Cellular Phones- The Brains Behind The Call
This entry was posted on Sunday, June 26, 2011.
Celluar phone, who is the brains behind the call? Dr. Martin Cooper was raised in Chicago and earned his degree as an electrical engineer from Illinois Institute of Technology. He spent four years in the navy working on a submarine and destroyers. He then worked in Telecommunications Company for one year. With this change of scenery he was hired in 1954 by Motorola. Dr. Cooper was one of the people responsible for the first portable police radios in 1967 in the Chicago police department. After this successful venture Dr. Cooper was promoted to lead Motorola’s cellular research as the project manager.
The idea of the cellular communications was introduced by Bell Laboratories, the research arm of AT&T, in 1947. It was in the 60’s and early 70’s however that Bell Labs and Motorola raced to see who could incorporate the technology to the portable devices. At the age of 70 Cooper’s desire was to enable persons to have the luxury of walking with their phones anywhere they wished to go.
Needless to say, Motorola won the race for cellular phones and Cooper is now considered to be the inventor of the first portable handset as well as the first one to successfully make a call on the handset in April, 1973. Guess who he made the first call to? Yes, he made it to his rival, Joel Engel, the head of the research department at Bell Labs.

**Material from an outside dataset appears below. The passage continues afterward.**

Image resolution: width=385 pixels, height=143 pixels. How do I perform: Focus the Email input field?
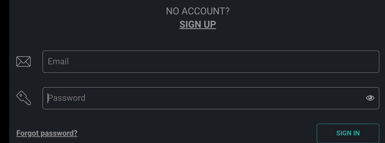(211, 62)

In 1973, a base station was set up in New York with the first 2-pound, Dyna-Tac Motorola handset. After doing some initial testing, the Federal Communications Commission (F.C.C.), Motorola and Mr. Cooper they were ready to publicly display the cellular phone. The features of the portable handset included:
· Name: Motorola Dyna-Tac
· Size: 9 x 5 x 1.75 inches
· Weight: 2.5 pounds
· Display: None
· Number of Circuit Boards: 30
· Talk time: 35 minutes
· Recharge Time: 10 hours
· Features: Talk, listen, dial
Now you know who the brains are behind the cellular phones.